▸ **Task inputs**
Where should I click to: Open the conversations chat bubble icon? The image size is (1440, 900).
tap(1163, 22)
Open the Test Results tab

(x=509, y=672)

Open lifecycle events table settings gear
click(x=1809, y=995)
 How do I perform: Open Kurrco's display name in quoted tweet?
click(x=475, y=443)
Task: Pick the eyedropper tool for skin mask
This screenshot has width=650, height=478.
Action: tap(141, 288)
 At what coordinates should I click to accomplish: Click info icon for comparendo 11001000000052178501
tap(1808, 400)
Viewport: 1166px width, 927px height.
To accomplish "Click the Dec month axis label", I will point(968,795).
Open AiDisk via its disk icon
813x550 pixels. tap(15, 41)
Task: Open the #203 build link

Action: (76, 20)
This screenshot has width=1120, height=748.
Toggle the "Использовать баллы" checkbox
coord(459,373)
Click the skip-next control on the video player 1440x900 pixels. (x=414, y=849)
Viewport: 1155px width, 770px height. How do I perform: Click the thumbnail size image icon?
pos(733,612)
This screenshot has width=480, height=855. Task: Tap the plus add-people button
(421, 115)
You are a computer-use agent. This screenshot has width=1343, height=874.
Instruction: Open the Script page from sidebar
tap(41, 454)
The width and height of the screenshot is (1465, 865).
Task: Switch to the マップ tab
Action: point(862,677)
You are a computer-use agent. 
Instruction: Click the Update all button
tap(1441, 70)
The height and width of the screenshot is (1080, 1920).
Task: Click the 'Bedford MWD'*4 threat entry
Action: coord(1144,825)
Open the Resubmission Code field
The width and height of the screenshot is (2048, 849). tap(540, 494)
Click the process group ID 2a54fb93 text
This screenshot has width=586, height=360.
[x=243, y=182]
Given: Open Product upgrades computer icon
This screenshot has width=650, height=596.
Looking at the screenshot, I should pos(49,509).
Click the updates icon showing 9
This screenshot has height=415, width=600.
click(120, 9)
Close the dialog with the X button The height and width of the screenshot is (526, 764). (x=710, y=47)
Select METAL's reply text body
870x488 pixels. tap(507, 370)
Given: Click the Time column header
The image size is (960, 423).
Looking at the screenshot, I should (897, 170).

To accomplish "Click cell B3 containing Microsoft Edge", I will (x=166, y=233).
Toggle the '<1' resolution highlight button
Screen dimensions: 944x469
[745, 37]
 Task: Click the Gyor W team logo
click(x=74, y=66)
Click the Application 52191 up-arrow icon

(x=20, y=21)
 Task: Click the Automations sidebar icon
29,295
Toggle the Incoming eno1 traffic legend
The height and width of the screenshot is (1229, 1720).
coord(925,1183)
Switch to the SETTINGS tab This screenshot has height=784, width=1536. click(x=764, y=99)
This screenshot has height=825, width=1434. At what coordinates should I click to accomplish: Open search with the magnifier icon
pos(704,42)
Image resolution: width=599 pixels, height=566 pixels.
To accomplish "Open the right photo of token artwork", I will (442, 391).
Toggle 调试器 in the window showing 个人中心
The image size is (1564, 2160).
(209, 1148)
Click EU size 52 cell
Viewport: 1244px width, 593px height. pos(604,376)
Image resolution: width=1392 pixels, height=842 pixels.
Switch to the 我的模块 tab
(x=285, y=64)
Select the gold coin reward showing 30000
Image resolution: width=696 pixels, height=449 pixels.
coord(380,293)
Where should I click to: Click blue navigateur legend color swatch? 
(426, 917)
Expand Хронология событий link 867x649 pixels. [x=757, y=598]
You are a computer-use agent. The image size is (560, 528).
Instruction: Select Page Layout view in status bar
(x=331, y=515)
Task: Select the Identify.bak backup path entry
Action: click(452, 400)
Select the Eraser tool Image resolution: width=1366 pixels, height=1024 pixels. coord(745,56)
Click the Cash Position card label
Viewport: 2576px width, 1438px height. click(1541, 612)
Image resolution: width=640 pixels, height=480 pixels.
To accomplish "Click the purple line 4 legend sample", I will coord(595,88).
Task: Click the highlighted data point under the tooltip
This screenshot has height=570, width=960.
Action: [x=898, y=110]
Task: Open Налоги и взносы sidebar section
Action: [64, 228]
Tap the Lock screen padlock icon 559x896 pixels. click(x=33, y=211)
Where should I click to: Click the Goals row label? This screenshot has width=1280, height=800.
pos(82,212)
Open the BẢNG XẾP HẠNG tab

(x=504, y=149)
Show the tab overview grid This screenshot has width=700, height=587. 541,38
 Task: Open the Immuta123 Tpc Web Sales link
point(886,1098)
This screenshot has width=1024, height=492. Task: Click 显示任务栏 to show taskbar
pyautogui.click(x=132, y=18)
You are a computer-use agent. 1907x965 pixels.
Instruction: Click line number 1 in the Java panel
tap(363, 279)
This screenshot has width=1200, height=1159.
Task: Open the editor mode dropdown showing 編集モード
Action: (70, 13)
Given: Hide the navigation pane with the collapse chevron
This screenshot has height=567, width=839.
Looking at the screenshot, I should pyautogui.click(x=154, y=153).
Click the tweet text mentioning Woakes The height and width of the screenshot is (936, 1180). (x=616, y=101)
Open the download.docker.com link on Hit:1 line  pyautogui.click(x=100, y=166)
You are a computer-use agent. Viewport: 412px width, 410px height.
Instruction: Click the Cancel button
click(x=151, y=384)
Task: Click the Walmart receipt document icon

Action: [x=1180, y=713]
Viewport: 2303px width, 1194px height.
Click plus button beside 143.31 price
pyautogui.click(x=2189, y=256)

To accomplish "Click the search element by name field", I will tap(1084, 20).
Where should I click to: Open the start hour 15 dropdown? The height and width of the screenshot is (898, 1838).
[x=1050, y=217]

▸ **Exercise aim**
Please identify each line in the entries above that contains the string "pixels" and copy those lines out in full. Case counts.

▸ **Result of this task**
813x550 pixels. tap(15, 41)
Click the skip-next control on the video player 1440x900 pixels. (x=414, y=849)
870x488 pixels. tap(507, 370)
Image resolution: width=599 pixels, height=566 pixels.
Image resolution: width=1392 pixels, height=842 pixels.
Image resolution: width=696 pixels, height=449 pixels.
Expand Хронология событий link 867x649 pixels. [x=757, y=598]
Select the Eraser tool Image resolution: width=1366 pixels, height=1024 pixels. coord(745,56)
Image resolution: width=640 pixels, height=480 pixels.
Tap the Lock screen padlock icon 559x896 pixels. click(x=33, y=211)
You are a computer-use agent. 1907x965 pixels.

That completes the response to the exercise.